The ventures are seed-stage startups in areas such as energy infrastructure, digital oil and gas, power generation, bioenergy and energy efficiency. They will participate in the CDL program that taps into the experience of entrepreneurs who have founded, scaled and exited high-growth ventures. Startups work with the mentors to create objectives, prioritize time and resources, raise capital and engage with technical experts in Calgary — the epicentre of the energy industry in Canada.
“Calgary is already known for its pioneers and energy entrepreneurs and through this program a new generation of innovators and businesses will get their start and help build the growing momentum of the industry in the city and beyond,” says Alice Reimer, CDL-Rockies site lead. “Calgary is a national leader in the number of patents filed, in the level of education in our workforce, the number of research institutions focused on energy and the number of firms in the sector based here. This means we have the talent, customers, investors and experienced mentors with deep knowledge and expertise in the industry: all the ingredients to turn the flywheel of a vibrant energy technology innovation system.”
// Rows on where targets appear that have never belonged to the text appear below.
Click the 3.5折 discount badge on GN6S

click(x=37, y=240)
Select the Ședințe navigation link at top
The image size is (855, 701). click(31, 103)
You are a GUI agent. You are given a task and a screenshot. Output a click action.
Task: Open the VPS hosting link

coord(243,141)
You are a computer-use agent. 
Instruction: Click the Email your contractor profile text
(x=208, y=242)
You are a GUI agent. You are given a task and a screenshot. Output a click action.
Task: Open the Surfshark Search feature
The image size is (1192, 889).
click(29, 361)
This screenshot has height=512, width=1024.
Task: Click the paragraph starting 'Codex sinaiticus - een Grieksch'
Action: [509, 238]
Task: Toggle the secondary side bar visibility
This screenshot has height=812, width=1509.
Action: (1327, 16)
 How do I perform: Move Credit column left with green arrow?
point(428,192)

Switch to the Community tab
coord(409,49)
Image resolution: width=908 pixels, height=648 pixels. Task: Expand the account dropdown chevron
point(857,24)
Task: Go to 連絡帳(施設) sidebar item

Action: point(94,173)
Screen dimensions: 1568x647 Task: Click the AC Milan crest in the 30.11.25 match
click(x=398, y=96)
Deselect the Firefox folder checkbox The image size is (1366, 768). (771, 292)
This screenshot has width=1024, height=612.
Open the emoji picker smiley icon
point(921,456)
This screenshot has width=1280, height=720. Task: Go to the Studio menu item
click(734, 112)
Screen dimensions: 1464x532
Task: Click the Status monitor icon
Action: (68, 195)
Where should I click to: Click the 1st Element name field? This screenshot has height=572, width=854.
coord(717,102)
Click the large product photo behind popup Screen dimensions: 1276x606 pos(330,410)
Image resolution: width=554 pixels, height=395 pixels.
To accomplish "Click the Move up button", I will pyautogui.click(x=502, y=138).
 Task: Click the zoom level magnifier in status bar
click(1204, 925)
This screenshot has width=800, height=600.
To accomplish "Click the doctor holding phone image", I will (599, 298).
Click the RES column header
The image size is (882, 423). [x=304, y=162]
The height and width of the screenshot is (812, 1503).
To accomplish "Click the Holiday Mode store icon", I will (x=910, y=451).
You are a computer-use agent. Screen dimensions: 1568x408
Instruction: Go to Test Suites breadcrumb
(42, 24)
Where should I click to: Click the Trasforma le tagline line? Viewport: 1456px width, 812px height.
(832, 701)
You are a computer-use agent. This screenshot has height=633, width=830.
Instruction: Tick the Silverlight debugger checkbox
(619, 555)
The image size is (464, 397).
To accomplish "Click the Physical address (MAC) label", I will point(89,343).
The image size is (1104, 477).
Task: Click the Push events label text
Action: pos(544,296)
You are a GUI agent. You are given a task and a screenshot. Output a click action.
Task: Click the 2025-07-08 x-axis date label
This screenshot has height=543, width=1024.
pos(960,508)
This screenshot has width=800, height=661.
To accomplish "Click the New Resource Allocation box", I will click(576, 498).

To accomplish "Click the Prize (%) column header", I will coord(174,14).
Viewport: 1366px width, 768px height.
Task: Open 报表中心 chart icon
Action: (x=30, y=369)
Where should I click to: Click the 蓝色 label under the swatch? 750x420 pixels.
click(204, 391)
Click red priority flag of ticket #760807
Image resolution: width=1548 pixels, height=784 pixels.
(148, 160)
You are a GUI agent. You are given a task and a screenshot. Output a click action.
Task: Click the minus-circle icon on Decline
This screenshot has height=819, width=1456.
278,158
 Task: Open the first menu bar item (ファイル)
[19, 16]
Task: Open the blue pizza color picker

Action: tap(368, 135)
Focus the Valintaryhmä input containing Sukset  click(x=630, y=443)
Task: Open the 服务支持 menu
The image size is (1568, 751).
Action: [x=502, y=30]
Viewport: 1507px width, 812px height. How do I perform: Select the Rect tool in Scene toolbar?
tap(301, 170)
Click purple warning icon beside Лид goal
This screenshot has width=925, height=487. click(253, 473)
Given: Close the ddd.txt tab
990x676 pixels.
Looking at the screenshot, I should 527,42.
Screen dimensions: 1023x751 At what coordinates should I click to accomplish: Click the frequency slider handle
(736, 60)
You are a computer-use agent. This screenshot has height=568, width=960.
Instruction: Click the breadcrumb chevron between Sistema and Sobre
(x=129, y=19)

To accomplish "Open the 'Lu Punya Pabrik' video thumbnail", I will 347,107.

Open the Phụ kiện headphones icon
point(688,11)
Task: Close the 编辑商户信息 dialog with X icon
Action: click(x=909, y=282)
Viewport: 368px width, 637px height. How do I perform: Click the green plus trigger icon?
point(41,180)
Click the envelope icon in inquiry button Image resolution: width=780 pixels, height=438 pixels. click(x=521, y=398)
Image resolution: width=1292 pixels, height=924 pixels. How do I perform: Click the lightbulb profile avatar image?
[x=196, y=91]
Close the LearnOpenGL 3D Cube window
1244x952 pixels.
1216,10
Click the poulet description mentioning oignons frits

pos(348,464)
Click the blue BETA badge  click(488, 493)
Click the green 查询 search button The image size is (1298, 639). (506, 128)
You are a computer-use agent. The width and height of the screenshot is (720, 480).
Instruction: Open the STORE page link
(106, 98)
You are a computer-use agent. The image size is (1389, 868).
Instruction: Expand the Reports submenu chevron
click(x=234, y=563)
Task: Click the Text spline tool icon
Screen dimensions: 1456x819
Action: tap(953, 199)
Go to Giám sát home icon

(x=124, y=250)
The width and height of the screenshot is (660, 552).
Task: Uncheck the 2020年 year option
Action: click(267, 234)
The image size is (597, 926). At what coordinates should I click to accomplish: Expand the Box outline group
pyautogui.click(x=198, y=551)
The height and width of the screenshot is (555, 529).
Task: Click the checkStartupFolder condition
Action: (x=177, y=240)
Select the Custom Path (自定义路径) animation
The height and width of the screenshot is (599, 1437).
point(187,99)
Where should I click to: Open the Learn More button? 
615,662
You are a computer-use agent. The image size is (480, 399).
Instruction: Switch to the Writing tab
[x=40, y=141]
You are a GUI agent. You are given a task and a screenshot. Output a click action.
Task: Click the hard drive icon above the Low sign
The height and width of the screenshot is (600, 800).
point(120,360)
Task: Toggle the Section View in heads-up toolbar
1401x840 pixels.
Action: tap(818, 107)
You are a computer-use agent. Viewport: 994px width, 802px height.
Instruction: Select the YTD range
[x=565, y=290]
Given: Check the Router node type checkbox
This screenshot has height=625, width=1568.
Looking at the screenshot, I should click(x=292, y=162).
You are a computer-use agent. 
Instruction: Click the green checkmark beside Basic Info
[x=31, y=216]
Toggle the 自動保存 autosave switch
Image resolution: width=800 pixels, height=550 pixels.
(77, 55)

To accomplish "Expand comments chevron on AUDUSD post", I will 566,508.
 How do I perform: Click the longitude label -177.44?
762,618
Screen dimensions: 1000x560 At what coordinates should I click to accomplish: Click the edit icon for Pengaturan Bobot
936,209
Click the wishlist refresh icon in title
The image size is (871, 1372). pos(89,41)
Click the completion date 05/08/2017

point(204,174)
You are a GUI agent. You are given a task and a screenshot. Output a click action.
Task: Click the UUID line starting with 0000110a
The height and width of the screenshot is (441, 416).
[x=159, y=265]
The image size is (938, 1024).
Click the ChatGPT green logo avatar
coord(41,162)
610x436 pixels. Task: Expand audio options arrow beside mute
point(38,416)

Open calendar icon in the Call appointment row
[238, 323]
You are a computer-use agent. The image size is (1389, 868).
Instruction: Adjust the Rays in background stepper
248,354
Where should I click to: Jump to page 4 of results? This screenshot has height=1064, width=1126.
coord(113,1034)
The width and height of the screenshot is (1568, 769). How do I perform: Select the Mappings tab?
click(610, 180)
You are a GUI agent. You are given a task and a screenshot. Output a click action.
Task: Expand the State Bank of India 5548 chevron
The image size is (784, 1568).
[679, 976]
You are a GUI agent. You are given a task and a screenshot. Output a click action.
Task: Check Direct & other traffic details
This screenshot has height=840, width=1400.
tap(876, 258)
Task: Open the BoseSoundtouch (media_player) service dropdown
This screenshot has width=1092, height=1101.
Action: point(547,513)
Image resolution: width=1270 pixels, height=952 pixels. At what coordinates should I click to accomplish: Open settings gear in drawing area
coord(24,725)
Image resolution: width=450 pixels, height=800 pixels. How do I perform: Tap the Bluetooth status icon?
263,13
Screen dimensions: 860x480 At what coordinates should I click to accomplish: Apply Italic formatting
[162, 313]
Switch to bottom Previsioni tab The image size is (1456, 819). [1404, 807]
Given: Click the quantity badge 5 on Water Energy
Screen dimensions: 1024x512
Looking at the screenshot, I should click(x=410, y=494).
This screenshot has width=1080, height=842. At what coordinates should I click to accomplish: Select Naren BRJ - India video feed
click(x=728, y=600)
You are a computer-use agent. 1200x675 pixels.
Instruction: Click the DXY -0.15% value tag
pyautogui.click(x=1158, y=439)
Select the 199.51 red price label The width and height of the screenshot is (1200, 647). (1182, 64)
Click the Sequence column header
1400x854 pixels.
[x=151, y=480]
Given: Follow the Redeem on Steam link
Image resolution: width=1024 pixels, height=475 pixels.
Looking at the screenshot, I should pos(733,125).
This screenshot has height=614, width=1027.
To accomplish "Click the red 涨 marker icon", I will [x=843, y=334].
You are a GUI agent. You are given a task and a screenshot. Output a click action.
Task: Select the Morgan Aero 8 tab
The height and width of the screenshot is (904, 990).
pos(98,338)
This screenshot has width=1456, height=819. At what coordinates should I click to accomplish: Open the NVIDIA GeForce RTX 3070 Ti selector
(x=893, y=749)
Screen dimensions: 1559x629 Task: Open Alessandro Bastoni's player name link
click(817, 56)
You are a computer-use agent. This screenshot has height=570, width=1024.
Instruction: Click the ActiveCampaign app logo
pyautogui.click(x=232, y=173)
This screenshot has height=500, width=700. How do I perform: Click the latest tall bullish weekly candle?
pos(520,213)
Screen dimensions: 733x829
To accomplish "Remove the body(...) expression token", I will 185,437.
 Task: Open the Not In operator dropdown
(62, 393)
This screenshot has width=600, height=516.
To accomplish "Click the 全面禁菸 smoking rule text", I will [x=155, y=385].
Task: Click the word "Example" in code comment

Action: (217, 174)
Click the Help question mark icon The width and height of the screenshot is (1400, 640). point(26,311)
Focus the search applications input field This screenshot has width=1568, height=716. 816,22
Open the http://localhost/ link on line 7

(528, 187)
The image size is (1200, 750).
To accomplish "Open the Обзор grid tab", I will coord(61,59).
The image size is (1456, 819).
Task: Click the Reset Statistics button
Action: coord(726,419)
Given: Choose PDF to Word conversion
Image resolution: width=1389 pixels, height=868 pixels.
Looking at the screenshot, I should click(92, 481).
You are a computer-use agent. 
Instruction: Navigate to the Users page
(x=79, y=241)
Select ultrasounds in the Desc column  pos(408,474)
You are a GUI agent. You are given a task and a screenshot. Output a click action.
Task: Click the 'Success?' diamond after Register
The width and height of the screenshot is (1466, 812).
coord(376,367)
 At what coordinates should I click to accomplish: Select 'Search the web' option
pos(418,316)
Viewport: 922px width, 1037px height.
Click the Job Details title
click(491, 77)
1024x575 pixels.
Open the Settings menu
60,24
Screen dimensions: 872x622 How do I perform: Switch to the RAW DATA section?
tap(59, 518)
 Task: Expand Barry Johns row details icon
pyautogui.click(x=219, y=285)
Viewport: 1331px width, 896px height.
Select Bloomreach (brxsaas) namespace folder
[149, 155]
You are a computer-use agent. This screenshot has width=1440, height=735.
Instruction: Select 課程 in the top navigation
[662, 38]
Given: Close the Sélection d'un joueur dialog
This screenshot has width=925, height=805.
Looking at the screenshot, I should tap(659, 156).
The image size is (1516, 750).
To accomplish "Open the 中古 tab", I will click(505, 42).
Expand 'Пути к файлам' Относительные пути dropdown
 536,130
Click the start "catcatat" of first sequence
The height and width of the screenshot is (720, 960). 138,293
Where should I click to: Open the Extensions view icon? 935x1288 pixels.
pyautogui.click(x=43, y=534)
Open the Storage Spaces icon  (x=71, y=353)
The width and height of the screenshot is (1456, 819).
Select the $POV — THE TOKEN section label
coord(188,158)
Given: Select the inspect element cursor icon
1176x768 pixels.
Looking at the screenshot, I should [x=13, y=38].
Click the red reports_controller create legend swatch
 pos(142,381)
Interest in the new program was substantial, with 100 applications to the inaugural cohort for CDL Energy and interest from ventures within Canada, Texas, Colorado, United Kingdom, Chile, Dubai, Iran, Singapore, Sweden and India. Creative Destruction Lab Rockies is a non-profit program that takes no equity and charges no fee for participation.
“Currently, the energy industry is looking for ways to drive down costs, increase margins and integrate innovation into their operations,” says Reimer. “The Energy Stream of CDL-Rockies aims to de-risk pilot projects and to refine their minimum viable product, as well as to gain access to first customers and live infrastructure.” The energy-related innovations looking to join the CDL program cover a wide range including carbon to value, hydrocarbon leak detection, digital oilfield data analytics, power management and electricity, extraction and drilling, safety and water technologies.
The Creative Destruction Lab started in 2012 at the University of Toronto’s Rotman School of Management and aimed to scale science-based companies. The CDL has already exceeded $3 billion in equity value created and has now expanded to five other locations. The Haskayne School of Business joined as a new location for the CDL program in 2017 and in its inaugural year the startups involved raised almost $14 million.
“In Calgary we deeply understand oil and gas and cleantech — and so do our investors that have the capital to help fund these projects," says Lorraine Becker, senior consultant, recruitment and development, Creative Destruction Lab Rockies. “There is no other program like this for entrepreneurs and certainly nothing remotely like this available globally for energy technology startup companies.”
In addition to the energy stream, the Creative Destruction Lab Rockies has a prime stream that includes startups with innovations tackling problems in a variety of sectors including health care, agriculture and industrials. At all CDL locations students are a part of the process with a CDL course. Haskayne MBA students will now have the unique opportunity to be a part of the next high-growth companies by providing hands-on support to the ventures in both the prime and energy streams.
Graduates from the first cohort of Creative Destruction Lab Rockies included a variety of ventures including some in the energy and cleantech space such as Ingu Solutions Inc., who raised $1 million in equity within six weeks to advance their pipeline testing solution and were selected to do pipeline leak tests in North Dakota.
“We are proud to build on the success of our first year of hosting the CDL program at the Haskayne School of Business to focus on what is a real specialty for the University of Calgary and the region in general,” says Reimer. “In fact, through this effort we are representing Canada’s effort to disrupt, innovate and create economic growth based on our expertise in the energy sector.”